> **AIM OF THE TASK**
Could you output, word for word, only the lines from the line with "Instruction: Open Schema" to the end of the entries, including both ends? Omit the pictures.

Saved data entries
○ ○ ○ ○ ○ ○ ○

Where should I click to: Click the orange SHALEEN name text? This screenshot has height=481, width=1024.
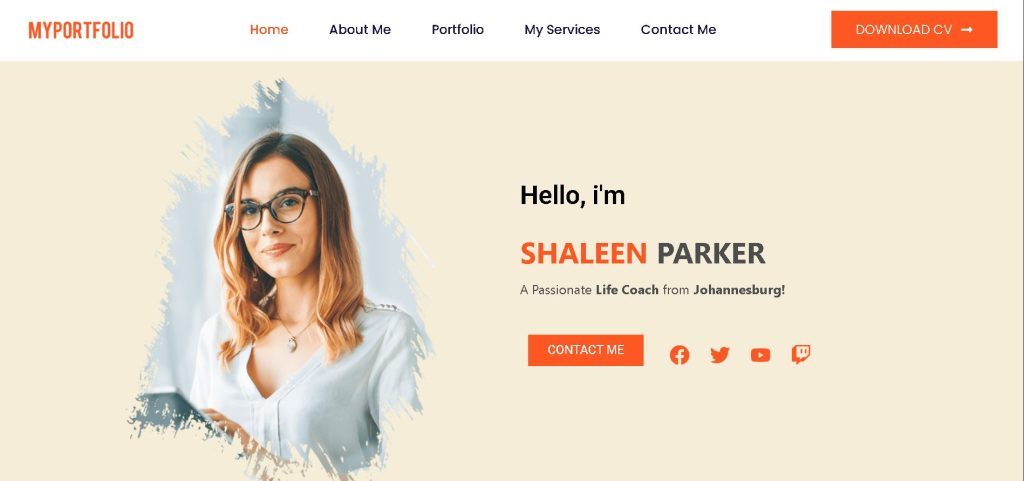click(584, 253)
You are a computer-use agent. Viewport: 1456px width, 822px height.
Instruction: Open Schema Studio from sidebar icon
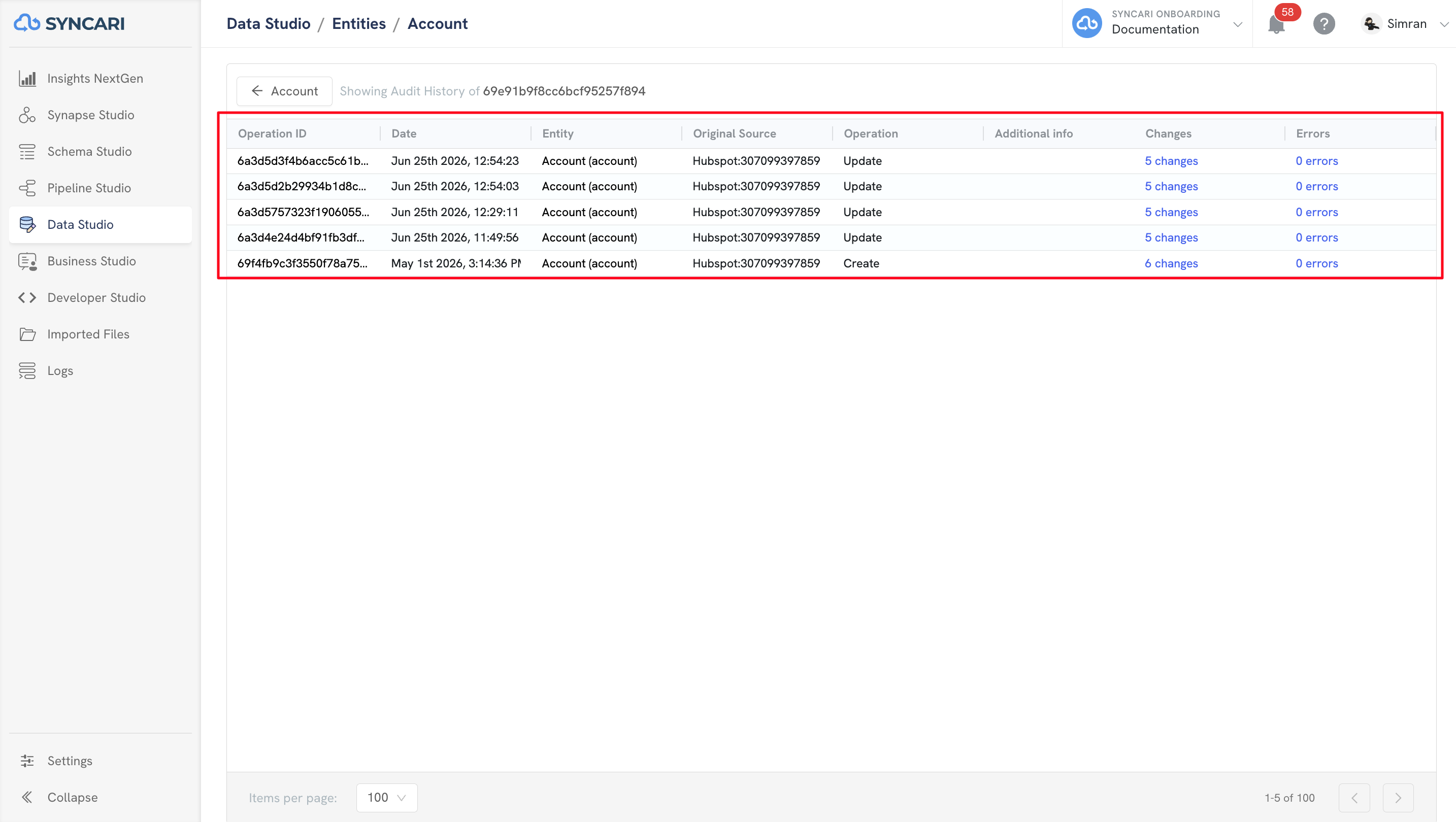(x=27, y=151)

○ ○ ○ ○ ○ ○ ○

> **RESULT**
Instruction: Open Schema Studio from sidebar icon
(x=27, y=151)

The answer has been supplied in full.